“O contacto com o Rescue Cordination Center (RCC), da Força Aérea Portuguesa, para a identificação de um possível acidente com uma aeronave, tanto por parte da NAV Portugal como do CONOR [Centro Operacional do Norte do 112], não foi efetuado com a necessária tempestividade, podendo ter comprometido o tempo de resposta dos meios de busca e salvamento”, indica o relatório preliminar da Autoridade Nacional de Proteção Civil (ANPC).

Segundo o documento, colocado esta manhã na página da internet da ANPC, a NAV Portugal, responsável pela gestão do tráfego aéreo, desenvolveu, durante 20 minutos (das 19:20 às 19:40) “as suas próprias diligências, em detrimento do cumprimento do estipulado na Diretiva Operacional Nacional n.º 4 – Dispositivo Integrado de Resposta a Acidentes com Aeronaves”.

A Proteção Civil apurou ainda que o Comando Distrital de Operações de Socorro (CDOS) do Porto “foi alvo de seis tentativas de contacto telefónico, sendo que apenas uma delas foi abandonada antes do atendimento”.

O relatório preliminar acrescenta que, após o contacto de cidadãos, o Centro Operacional do Norte do 112 “não alertou o CDOS do Porto, dando preferência ao despacho de meios das forças de segurança, e não encetou diligências junto da ANPC para restringir a área de busca”.

As condições meteorológicas sentidas na tarde/noite do acidente (sábado) e a orografia do terreno “foram fatores condicionantes para o desenvolvimento das buscas desde a chegada dos primeiros meios ao teatro de operações”, indica o documento.

“Tratando-se de uma ocorrência absolutamente excecional e que levou a uma resposta, também ela, de exceção, importa apresentar todos os dados associados aos diferentes momentos da mesma, incluindo o alerta inicial, passando pelos diferentes momentos de acionamento e reforço de meios.

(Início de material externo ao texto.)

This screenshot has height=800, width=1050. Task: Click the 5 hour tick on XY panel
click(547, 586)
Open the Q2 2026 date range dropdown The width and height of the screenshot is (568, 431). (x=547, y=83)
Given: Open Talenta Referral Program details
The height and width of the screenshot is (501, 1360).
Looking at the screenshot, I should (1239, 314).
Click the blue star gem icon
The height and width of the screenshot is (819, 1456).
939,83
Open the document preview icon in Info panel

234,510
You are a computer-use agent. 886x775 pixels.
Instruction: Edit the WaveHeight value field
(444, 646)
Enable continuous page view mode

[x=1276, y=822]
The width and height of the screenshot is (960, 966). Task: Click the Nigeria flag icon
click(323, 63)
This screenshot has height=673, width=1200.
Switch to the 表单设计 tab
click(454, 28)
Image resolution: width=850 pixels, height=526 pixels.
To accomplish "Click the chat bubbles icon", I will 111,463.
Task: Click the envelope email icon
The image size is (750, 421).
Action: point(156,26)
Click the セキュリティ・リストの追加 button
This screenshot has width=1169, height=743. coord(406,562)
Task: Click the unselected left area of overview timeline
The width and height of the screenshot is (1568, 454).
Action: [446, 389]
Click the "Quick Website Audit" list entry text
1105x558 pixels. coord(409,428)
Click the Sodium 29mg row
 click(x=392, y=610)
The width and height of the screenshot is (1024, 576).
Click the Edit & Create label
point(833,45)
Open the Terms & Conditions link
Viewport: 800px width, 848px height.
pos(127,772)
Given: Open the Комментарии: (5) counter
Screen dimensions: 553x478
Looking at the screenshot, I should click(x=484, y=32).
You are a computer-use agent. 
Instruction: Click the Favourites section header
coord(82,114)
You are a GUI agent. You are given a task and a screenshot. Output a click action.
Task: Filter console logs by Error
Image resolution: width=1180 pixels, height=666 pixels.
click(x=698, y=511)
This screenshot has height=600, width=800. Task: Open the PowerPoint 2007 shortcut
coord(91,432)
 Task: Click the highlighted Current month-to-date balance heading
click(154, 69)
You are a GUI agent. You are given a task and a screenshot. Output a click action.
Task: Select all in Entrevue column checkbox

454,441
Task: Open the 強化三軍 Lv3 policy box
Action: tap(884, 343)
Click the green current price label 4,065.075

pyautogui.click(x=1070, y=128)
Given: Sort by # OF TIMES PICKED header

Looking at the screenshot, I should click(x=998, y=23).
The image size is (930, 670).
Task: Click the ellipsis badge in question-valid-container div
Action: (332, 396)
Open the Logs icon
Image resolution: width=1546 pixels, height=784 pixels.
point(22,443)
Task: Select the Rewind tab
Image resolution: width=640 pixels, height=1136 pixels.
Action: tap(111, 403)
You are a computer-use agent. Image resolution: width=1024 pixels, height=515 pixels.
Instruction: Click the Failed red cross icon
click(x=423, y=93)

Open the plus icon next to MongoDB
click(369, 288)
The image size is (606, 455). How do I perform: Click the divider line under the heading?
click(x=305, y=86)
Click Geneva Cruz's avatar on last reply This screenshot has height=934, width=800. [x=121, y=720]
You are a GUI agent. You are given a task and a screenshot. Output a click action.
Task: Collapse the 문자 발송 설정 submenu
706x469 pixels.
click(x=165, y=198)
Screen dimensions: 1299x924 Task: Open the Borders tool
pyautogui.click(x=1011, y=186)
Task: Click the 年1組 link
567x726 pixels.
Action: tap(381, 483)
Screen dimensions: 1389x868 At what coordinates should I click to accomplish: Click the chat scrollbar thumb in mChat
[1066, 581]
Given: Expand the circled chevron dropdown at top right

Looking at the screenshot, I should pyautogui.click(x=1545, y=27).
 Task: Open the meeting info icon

Pretende-se com o presente documento coadjuvar na perceção da complexidade do evento, dos contornos da resposta e dos constrangimentos identificados”, pode ler-se no relatório preliminar, com 17 páginas.

Num comunicado enviado minutos antes da divulgação do documento, o Ministério da Administração Interna explicava que, "perante as conclusões" do relatório preliminar da ANPC, ordenou o envio do mesmo aos ministros da Defesa Nacional e do Planeamento e Infraestruturas “para esclarecimento das circunstâncias da não observância dos procedimentos previstos na Diretiva Operacional n.º 4 – Dispositivo Integrado de Resposta a Acidentes com Aeronaves, pela Força Aérea e pela NAV” – Portugal.

A Diretiva Operacional n. º4, da ANPC, determina que assim que haja conhecimento de um acidente com uma aeronave deve, em primeiro lugar, e o mais rápido possível, informar-se o Centro de Busca e Salvamento da Força Aérea.

“O ministro da Administração Interna determinou ainda à ANPC que, em articulação direta com a Força Aérea, a NAV, a PSP, a GNR, a Comissão Distrital de Proteção Civil do Porto e a Câmara Municipal de Valongo, aprofunde as circunstâncias que rodearam a comunicação da ocorrência e a mobilização de meios de socorro visando a plena caracterização dos factos e a apresentação de propostas de correção de procedimentos e normativos aplicáveis”, acrescenta a nota do Ministério da Administração Interna.

O relatório preliminar foi também enviado ao primeiro-ministro, António Costa, e à Procuradoria-Geral da República, que já havia anunciado a abertura de um inquérito para apurar as circunstâncias do acidente.

A queda do helicóptero do Instituto Nacional de Emergência Médica (INEM), no sábado, em Valongo (distrito do Porto) provocou a morte a quatro pessoas – dois pilotos, um médico e uma enfermeira.

A aeronave em causa é uma Agusta A109S, operada pela empresa Babcock, e regressava à sua base, em Macedo de Cavaleiros, Bragança, após ter realizado uma missão de emergência médica de transporte de uma doente grave para o Hospital de Santo António, no Porto.